Wem nun dieser schnelle Übergang von Freigeisterey und Unglauben zu mytho-hermetischer Schwärmerey und die plötzliche Verwandlung eines unruhigen, äußerst lebhaften, thätigen Mannes voll ehrgeiziger Pläne in einen spekulativen Schiefkopf unwahrscheinlich vorkömmt, der hat die Menschen, die um ihn leben, besonders in den letztverflossenen zehn Jahren nicht beobachtet, hat nie Acht darauf gehabt, wie nahe die äußersten Grenzen der geistigen Verirrungen aneinanderstoßen; der ist endlich mir nicht aufmerksam bey der Zergliederung der Anlagen unsers Helden gefolgt, deren stufenweise Entwicklung ich doch gezeigt habe, gezeigt habe, wie von seiner ersten Jugend an seine Mutter warmes Gefühl von Gottesverehrung in ihm erweckte; wie dies Gefühl hernach einschlummerte, als er anfing über Religion zu vernünfteln; wie er hernach aus einem Raisonneur ein Zweifler und aus einem Zweifler ein Ungläubiger wurde; wie groß seine Einbildung von sich selbst und von seiner Fähigkeit, alles zu ergründen, war, auch in solchen Fächern, denen er nie ernstliche Anstrengungen gewidmet hatte, welcher Hang zum Sonderbaren, Ausgezeichneten und Bizarren in ihm wohnte; welche Ideen die Freimauerey in ihm rege gemacht hatte; wie unglücklich er beinahe in allen wirklichen irdischen Verhältnissen gewesen und wie wenig er geneigt war, sich selbst die Schuld davon beizumessen; wie seine Gefühle, seine Leidenschaften und seine Begierden in immerwährendem Streite mit seinen Grundsätzen standen und wie willkommen also einem solchen Manne ein System seyn mußte, in welchem sich alle nur mögliche theoretische und praktische Widersprüche auf die beruhigendste Art vereinigen ließen – Dem sey nun, wie ihm wolle, so gewährte doch diese Schwärmerey Seelbergen eine gewisse innere Ruhe, die ihn die ganze Zeit seiner Gefangenschaft hindurch nicht verließ und ihn gegen den Verlust seiner Freiheit beinahe ganz unempfindlich machte.

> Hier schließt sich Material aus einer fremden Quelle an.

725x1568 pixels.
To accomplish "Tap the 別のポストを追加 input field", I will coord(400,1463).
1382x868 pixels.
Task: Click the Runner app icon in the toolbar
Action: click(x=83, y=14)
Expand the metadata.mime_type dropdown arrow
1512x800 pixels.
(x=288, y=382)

Allein er erlangte auch diese bürgerliche Freiheit früher wieder, als er hätte hoffen dürfen. Kaum waren sechs Monate nach seiner Verhaftnehmung verstrichen, als der König in einer Aufwallung von Großmuth oder aus einem Überreste von Zuneigung zu Seelbergen, oder vielleicht auch, weil er glaubte, das Opfer, so er den fremden Gesandten und deren Monarchen gebracht hätte, sey vollkommen genug und seines ehemaligen Günstlings Verbrechen hätten doch im Grunde nur die Ausbreitung der Macht seines Herrn zum Endzwecke gehabt, ganz von freien Stücken und ohne jemand von seinen Rathgebern, die es vermuthlich hintertrieben haben würden, Nachricht davon zu geben, den Befehl ertheilte: Man solle Seelbergen loslassen und ihm andeuten, er könne, ohne jedoch vorher bey Hofe zu erscheinen, sich auf seine außer Landes gelegene Güter oder sonst an einen beliebigen Ort verfügen, woselbst er sich dann einer ansehnlichen Pension zu erfreuen haben sollte.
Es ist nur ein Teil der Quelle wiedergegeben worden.